Submitted to: International Rangeland Congress
Publication Type: Abstract only
Publication Acceptance Date: 8/16/2002
Publication Date: 1/1/2003
Citation: Northup, B.K., Brown, J.R., Ash, A.J. 2003. Using variability to identify potential state and transition stages of a tropical tallgrass site in northeast Australia [abstract]. International Rangeland Congress. v. 20. Paper No. B1.25. Interpretive Summary: ABSTRACT ONLY
Technical Abstract: Conceptual state [S(i)] and transition models are used to help define landscape condition in northeast Australia, but there are no standards for amount(s) of indicators that define state conditions. Endemic variability in the distribution of vegetation also makes describing condition changes difficult, but could serve as a useful monitoring tool. This study tested whether within-unit (paddock) variability in herbaceous vegetation might serve as a better indicator of state condition than among-unit responses. Data were collected during 1993, 1995, and 1998 from experimental paddocks, under different grazing pressures, on a tropical tallgrass site.
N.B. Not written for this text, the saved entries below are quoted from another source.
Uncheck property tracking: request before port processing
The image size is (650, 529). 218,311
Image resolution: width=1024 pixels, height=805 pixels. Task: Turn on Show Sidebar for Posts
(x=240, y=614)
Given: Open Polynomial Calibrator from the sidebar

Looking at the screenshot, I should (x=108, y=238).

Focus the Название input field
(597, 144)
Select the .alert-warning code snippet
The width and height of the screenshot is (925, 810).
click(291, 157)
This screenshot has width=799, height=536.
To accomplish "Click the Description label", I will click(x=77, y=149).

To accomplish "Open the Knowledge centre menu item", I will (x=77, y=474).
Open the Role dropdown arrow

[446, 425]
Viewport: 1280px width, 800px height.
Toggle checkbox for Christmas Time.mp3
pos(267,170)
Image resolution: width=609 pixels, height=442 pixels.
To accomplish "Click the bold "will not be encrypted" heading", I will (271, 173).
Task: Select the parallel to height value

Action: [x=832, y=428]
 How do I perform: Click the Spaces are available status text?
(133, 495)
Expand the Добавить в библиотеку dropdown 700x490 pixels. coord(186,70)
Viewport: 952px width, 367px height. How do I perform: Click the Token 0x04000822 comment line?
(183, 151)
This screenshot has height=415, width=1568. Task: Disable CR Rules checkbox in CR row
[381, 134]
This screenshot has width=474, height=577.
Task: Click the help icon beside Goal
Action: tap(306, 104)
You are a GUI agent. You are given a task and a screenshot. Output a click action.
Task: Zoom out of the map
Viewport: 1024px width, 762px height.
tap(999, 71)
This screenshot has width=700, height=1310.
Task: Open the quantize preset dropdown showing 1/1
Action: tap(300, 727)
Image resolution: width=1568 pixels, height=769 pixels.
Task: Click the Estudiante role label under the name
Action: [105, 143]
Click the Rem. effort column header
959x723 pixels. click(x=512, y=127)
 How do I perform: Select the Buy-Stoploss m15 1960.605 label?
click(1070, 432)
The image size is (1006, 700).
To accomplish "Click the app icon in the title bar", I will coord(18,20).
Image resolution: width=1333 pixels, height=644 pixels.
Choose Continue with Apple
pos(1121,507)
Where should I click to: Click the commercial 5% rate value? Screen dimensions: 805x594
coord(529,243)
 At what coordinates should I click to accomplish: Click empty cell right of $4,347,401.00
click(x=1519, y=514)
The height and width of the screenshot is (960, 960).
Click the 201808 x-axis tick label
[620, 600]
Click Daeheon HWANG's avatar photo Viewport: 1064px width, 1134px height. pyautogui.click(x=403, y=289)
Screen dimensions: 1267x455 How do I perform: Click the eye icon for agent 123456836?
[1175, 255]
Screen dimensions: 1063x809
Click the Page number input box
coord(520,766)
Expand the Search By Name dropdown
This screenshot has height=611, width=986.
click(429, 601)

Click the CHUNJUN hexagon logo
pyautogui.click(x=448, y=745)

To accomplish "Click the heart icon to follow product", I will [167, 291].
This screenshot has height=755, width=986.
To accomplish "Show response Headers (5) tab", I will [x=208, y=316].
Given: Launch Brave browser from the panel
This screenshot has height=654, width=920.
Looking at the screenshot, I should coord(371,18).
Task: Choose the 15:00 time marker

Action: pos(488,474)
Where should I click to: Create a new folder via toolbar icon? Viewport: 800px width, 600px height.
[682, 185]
Forage produced by indicator species, and basal area of perennial grasses, were ascertained by BOTANAL procedures on 100, 0.5 m^2 quadrats along fixed transects and standardized across all observations (n=8000). Means from paddocks degrading under heavy grazing were analyzed by univariate statistics, and line diagrams of standardized variation were constructed. Paddock-scale means were ineffective at identifying changes in indicators due to high variability (c.v. 50-140%), and large sample numbers (n>1000) were required. Line diagrams identified changes in amount and distribution of indicators, including: basal area and Bothriochloa ewartiana (S1 indicators, 1995 and 1998); annual grasses and forbs (S2 indicators, 1995); and Bothriochloa pertusa (S3 indicator, 1995 and 1998). Tropical tallgrass sites can rapidly respond to disturbances. Monitoring systems that fail to identify early stages of disturbance will contribute to the damage. Spatially oriented measures of variability can allow more accurate identification of changes in condition than paddock-scale means, and help limit landscape degradation.